* [What to do] Please reproduce word for word the part of the wealth extraction article below that begins at "Here in the" and ends after "around the world.".

* [Document passage]
[start]

The Global Architecture of Wealth Extraction
https://medium.com/@joe_brewer/the-global-architecture-of-wealth-extraction-4c0a6b954a14

An invisible “Shadow System” drives the global economy
Wealth inequality has reached truly epic proportions — with 62 individuals 
amassing the same aggregate wealth as 3.7 billion. Most of us intuitively sense 
that this outcome was rigged by design by a global elite.
Here in the United States we know about things like Citizens United (those with 
money can influence elections) and the Koch Brothers (part of the cabal that 
purchased this little piece of legislation). We get that the bankers who 
collapsed the financial system made out like bandits, quite literally. Those 
unlucky enough to be born anyplace where the tornado of colonialism touched 
down have been taught that “our people” should blame themselves for the 
personal character flaw of being on the receiving end of conquest and pillage.
What we’ve been lacking is a name for this integrated system of tax havens, 
corporate handouts, gutted governments, privatized lands held in common, and so 
forth. I use the phrase global architecture of wealth extraction and want to 
describe here how it makes up the core of political systems around the world.

[end]

* [Data provided]
[start]

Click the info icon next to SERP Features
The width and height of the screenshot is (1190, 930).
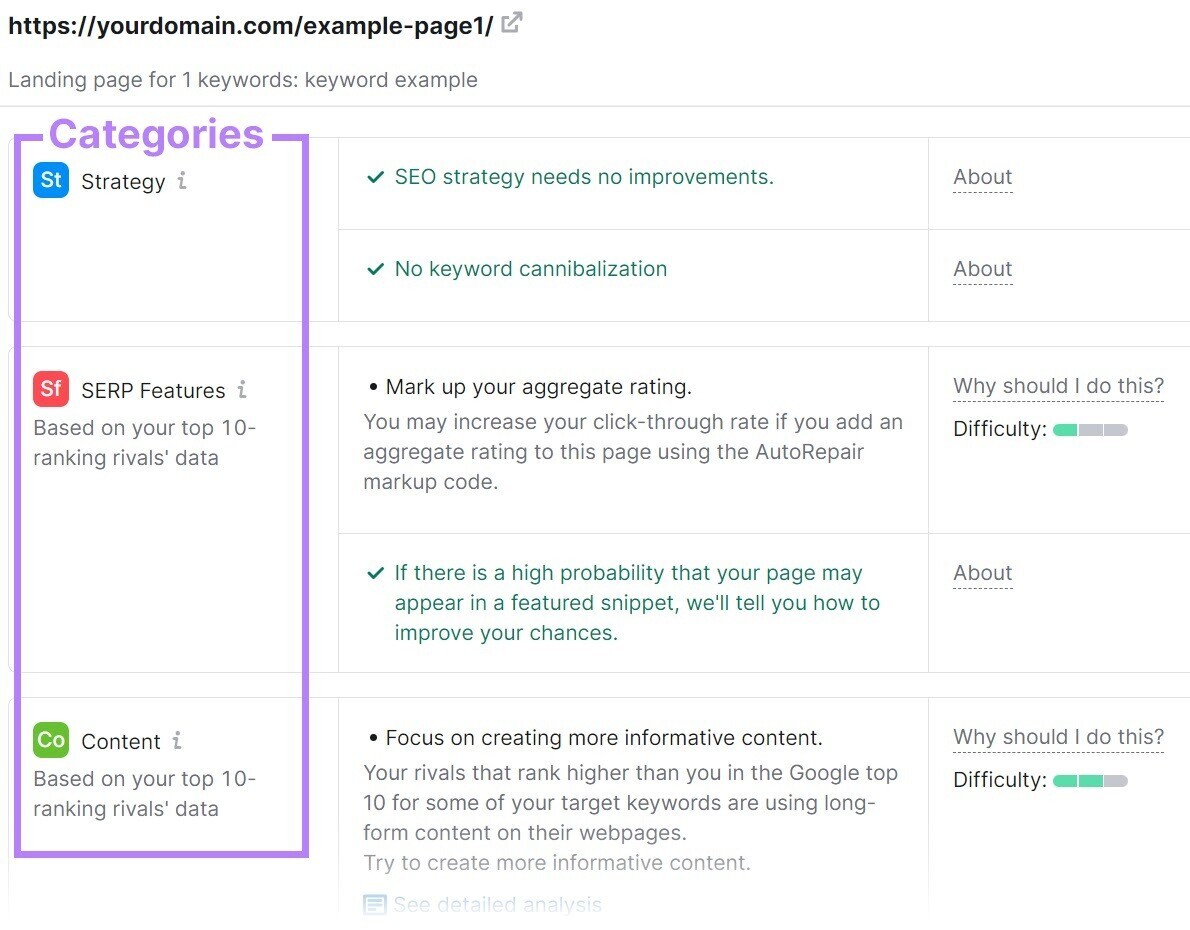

[end]

* [Solution to this problem]
Here in the United States we know about things like Citizens United (those with 
money can influence elections) and the Koch Brothers (part of the cabal that 
purchased this little piece of legislation). We get that the bankers who 
collapsed the financial system made out like bandits, quite literally. Those 
unlucky enough to be born anyplace where the tornado of colonialism touched 
down have been taught that “our people” should blame themselves for the 
personal character flaw of being on the receiving end of conquest and pillage.
What we’ve been lacking is a name for this integrated system of tax havens, 
corporate handouts, gutted governments, privatized lands held in common, and so 
forth. I use the phrase global architecture of wealth extraction and want to 
describe here how it makes up the core of political systems around the world.